Excerpt provided:
Start
The handloom industry in India has been playing an imperative role in preserving India’s rich cultural heritage and socio-economic development of the country. National Handloom Day, observed on August 7 honors the handloom weavers of the country. It is a day that also recognizes the Swadeshi Movement which was launched on the same date in 1905.
Handlooms: Preserving India’s rich cultural heritage
Handlooms have been a significant face of India’s fight for freedom. Over the years, the sector became a symbol of our country’s rich and varied cultural heritage. During the days of freedom struggle, Gandhiji started the Swadeshi Movement which promoted the use of indigenous products. Khadi became a weapon and a symbol of India’s freedom, self-reliance, pride, and resilience.
Handloom: An Indian legacy
Handloom, an Indian legacy is the theme of 2021’s National Handloom Day celebrations. Weaving is an aesthetic, intricate art passed on from generations taking forward India’s cultural heritage, legacy, and empowering the lives and economy of the country.
End
(Entries for locating words and elements)
Start
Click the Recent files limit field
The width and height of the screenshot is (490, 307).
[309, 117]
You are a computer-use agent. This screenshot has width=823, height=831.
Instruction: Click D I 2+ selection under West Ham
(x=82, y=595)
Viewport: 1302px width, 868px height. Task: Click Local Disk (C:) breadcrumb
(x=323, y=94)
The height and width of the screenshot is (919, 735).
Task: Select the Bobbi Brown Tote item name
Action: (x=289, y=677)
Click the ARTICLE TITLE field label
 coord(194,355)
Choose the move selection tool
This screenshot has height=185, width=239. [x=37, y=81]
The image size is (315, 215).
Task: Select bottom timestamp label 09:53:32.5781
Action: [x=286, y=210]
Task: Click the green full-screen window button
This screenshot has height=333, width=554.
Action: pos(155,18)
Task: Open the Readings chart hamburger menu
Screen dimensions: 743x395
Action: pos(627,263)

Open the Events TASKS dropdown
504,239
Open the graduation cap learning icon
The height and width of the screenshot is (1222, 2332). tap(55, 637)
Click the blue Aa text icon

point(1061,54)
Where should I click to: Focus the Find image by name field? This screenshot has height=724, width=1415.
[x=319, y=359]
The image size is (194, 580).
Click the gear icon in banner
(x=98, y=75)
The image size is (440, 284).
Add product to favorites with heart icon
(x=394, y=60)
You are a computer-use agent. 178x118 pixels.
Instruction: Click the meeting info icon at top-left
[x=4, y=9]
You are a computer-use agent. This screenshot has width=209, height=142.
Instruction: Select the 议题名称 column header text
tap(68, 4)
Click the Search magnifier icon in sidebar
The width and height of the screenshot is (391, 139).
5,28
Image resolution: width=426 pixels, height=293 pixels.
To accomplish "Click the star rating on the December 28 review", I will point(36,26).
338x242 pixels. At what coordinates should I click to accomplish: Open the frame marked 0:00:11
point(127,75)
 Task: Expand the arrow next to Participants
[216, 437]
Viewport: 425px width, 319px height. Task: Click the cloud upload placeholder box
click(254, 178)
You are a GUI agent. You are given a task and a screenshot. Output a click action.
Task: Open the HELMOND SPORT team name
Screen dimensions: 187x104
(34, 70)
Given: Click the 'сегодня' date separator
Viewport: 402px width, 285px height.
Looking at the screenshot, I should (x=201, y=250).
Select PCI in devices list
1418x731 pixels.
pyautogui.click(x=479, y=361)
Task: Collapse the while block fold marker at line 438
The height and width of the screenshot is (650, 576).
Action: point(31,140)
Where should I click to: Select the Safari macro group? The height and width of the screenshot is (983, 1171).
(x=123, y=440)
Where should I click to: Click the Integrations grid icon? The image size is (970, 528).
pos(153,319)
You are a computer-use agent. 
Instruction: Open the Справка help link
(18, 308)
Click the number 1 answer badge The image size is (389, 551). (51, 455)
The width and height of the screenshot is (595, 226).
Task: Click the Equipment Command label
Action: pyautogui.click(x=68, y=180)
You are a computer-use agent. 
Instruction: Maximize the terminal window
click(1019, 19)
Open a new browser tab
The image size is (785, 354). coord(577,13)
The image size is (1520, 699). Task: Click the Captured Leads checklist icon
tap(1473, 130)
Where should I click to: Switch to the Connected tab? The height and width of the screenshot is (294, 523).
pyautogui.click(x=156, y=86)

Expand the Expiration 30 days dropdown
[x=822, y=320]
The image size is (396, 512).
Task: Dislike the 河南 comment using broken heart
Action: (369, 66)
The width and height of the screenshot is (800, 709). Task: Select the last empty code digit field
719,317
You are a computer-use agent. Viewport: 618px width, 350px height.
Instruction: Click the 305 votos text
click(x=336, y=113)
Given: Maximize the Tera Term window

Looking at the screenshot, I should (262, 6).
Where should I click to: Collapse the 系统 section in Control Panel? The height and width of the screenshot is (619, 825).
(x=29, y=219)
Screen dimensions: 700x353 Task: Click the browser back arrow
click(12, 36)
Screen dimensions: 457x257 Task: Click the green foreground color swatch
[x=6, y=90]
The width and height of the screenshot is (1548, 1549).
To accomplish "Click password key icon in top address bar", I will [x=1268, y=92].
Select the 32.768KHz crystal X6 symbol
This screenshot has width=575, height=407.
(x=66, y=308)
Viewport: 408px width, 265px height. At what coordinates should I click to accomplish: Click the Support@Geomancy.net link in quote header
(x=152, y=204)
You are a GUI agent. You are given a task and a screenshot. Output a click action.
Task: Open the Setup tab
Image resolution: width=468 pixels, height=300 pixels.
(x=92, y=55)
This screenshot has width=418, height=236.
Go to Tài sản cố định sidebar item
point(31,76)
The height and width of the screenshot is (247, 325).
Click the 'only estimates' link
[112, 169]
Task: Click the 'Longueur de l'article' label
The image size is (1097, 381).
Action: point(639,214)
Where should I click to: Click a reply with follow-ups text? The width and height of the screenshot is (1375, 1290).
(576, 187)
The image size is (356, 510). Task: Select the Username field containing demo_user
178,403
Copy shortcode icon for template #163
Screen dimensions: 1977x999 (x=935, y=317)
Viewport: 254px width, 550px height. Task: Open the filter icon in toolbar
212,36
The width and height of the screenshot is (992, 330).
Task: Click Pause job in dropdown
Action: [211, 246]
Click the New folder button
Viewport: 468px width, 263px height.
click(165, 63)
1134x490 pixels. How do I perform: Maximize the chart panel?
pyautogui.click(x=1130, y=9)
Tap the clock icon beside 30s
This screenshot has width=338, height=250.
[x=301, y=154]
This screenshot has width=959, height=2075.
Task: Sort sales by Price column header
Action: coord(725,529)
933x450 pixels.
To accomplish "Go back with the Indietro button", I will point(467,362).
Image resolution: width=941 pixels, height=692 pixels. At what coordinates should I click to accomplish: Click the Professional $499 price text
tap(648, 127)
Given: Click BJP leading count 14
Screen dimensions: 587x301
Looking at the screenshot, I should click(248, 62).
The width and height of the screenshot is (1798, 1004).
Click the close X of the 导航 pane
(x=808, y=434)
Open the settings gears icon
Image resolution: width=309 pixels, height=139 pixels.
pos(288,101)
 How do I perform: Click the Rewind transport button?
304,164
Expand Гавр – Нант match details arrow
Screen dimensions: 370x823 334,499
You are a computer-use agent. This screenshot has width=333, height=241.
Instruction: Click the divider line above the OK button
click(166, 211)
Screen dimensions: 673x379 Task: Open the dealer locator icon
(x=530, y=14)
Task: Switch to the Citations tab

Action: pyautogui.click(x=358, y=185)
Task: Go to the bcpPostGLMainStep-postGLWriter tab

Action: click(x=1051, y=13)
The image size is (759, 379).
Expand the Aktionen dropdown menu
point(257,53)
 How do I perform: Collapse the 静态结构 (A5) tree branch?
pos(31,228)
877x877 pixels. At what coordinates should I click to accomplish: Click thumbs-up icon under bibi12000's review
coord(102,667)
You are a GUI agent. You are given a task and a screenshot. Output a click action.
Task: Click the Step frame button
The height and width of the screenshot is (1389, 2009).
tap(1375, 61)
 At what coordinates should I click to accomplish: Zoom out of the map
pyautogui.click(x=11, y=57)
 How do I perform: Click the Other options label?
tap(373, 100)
End
Requirement 1:
In the handloom passage, list the qualities of India that Khadi is said to have become a symbol of.
Requirement 2:
Reproduce the handloom passage from "The handloom industry" up to and including "date in 1905.".
Requirement 3:
Decide whether each statement agrees with the handloom passage, answering yes or no and quoting the words that settle it: (a) National Handloom Day is observed on August 7. (b) The Swadeshi Movement was launched in 1921. (c) The theme of the 2021 National Handloom Day celebrations is "Handloom, an Indian legacy."

Exercise answer 1:
Freedom, self-reliance, pride, and resilience.

Exercise answer 2:
The handloom industry in India has been playing an imperative role in preserving India’s rich cultural heritage and socio-economic development of the country. National Handloom Day, observed on August 7 honors the handloom weavers of the country. It is a day that also recognizes the Swadeshi Movement which was launched on the same date in 1905.

Exercise answer 3:
(a) Yes: "National Handloom Day, observed on August 7 honors the handloom weavers of the country."
(b) No: "It is a day that also recognizes the Swadeshi Movement which was launched on the same date in 1905."
(c) Yes: "Handloom, an Indian legacy is the theme of 2021’s National Handloom Day celebrations."